The trial in Detroit federal court of convicted Palestinian supermarket bomber Rasmieh (Rasmea) Odeh, for failing to disclose her conviction and prison time in Israel during the immigration and naturalization process, completed testimony Friday.

As detailed before, the defense strategy has been jury nullification — having the jury render a verdict based on the broader political dispute, while contesting the underlying conviction through claims by Odeh she was tortured into confessing.

The Judge cut off the latter approach by ruling that allegations of torture were legally irrelevant since the legal issue was the non-disclosure to immigration officials, not whether the conviction was justified. In fact, there is evidence other than the confession of Odeh’s involvement in the bombing, but to reopen the original conviction would have created a trial within a trial.

The judge ordered that the defense could not mention the alleged torture.

Nonetheless, according to a report from a supporter of Odeh, while testifying on cross-examination, Odeh volunteered to the jury that the was tortured. The Judge struck the testimony, but you can’t unring the bell. Via the anti-Israel Electronic Intifada:

[Prosecutor] Tukel began by asking Odeh about her education. As the defense has alleged that Odeh had help from her brother on her 1994 visa application and then misinterpreted the questions on her 2004 application for naturalization, the prosecution focused on Odeh’s advanced education.

“You knew that was a false statement when you submitted your application?” he asked.

“No why would I lie?” Odeh responded.

“Why would you lie?” Tukel retorted. “You had to lie because you knew if the US Embassy had found out you were in Lebanon, they would find out you had been in Israel before and would then have found out that you had been convicted of two bombings that resulted in the death of two innocent civilians.”

“No, I was tortured —” Odeh exclaimed.

This was the first time the jury has heard any direct mention of torture — though the defense hinted at “extensive interrogation” during its opening statement. The prosecution immediately objected to Odeh’s invocation of her torture, which was sustained by the judge. Deutsch objected to the long and argumentative question, which was also sustained by the judge.

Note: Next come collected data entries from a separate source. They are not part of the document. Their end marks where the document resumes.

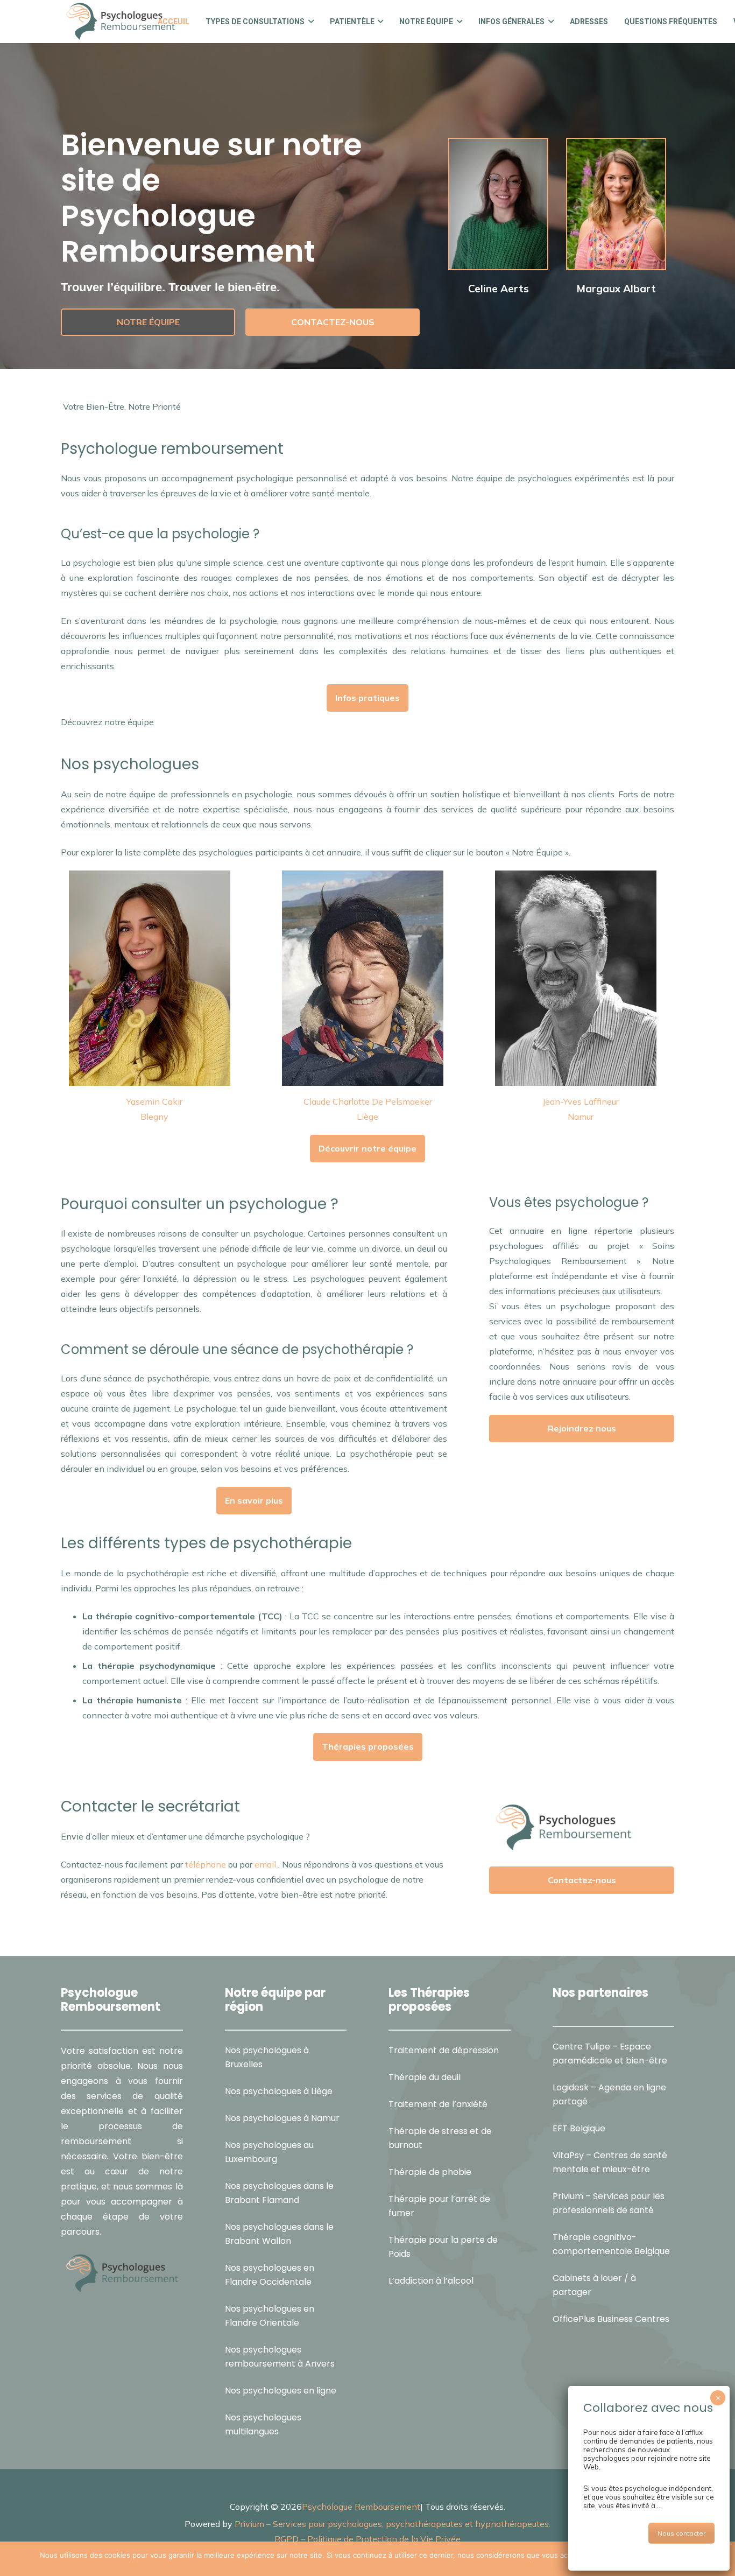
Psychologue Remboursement (361, 2506)
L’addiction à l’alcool (430, 2280)
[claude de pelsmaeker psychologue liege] (367, 978)
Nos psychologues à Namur (282, 2117)
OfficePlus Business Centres (611, 2319)
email (265, 1864)
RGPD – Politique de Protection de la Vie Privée (367, 2538)
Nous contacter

It’s unclear from the reports whether the Judge had any greater reaction to this clear defiance of his order, other than to sustain the objection.

This was part of a pattern, as we previously noted, of defense counsel suggesting to the jury without using the word “torture” that the conviction was illegitimate. Without being in the courtroom it’s hard to know what effect, if any, this strategy has had on the jury.

Given the judge’s sustaining objections, and jury instructions, it may make no difference at all, or may even hurt the defense.

Other than jury nullification, Odeh’s defense seems to be that the questions were confusing, and that she thought the question of prior conviction and prison incarceration only applied to the extent it took place in the U.S.

According to AP, the prosecutor mocked that claim in closing argument:

A prosecutor told jurors Friday it’s “ridiculous” to believe that a Chicago activist didn’t think she had to disclose convictions for bombings in Israel when she applied for US citizenship in 2004

“How does someone misunderstand the word ‘ever?’” Assistant U.S. Attorney Jonathan Tukel said during closing arguments in Detroit federal court.

Tukel was referring to Rasmieh Odeh’s citizenship application, which asked if she had “EVER” been arrested, charged, convicted or imprisoned. She checked the “no” box, telling jurors she believed the questions were related only to criminal history in the U.S.

“How ridiculous is that?” Tukel said

Odeh was interviewed in 2004 by a Detroit immigration officer, Jennifer Williams, who told jurors that she always tells citizenship applicants that criminal history applies to “anywhere in the world.” Odeh, however, testified that Williams didn’t use those words.

“I remember exactly what she said. … She didn’t add questions,” Odeh said.

According to the Electronic Intifada author the prosecution used the simple analogy of your fiance asking if you’ve ever been married:

With derision, Tukel characterized this as an “amazing string of coincidences.” He described Odeh’s claim that she misinterpreted the question as “ridiculous.”

In an apparent effort to appeal to the majority female jury, Tukel made an analogy to a hypothetical conversation between an engaged couple: “What if a woman asked her fiance if he had ever been married and he said no.”

In the scenario Tukel posited to the jury, the man is then revealed to have been once married abroad, to which “the wife’s head snapped” — but the man claimed he had nevertheless truthfully answered her question.

“That’s an everyday, common experience that you can imagine, to help you use your common sense in this case,” Tukel said to the jury.

The jury held very brief deliberations Friday, and resumes Monday morning.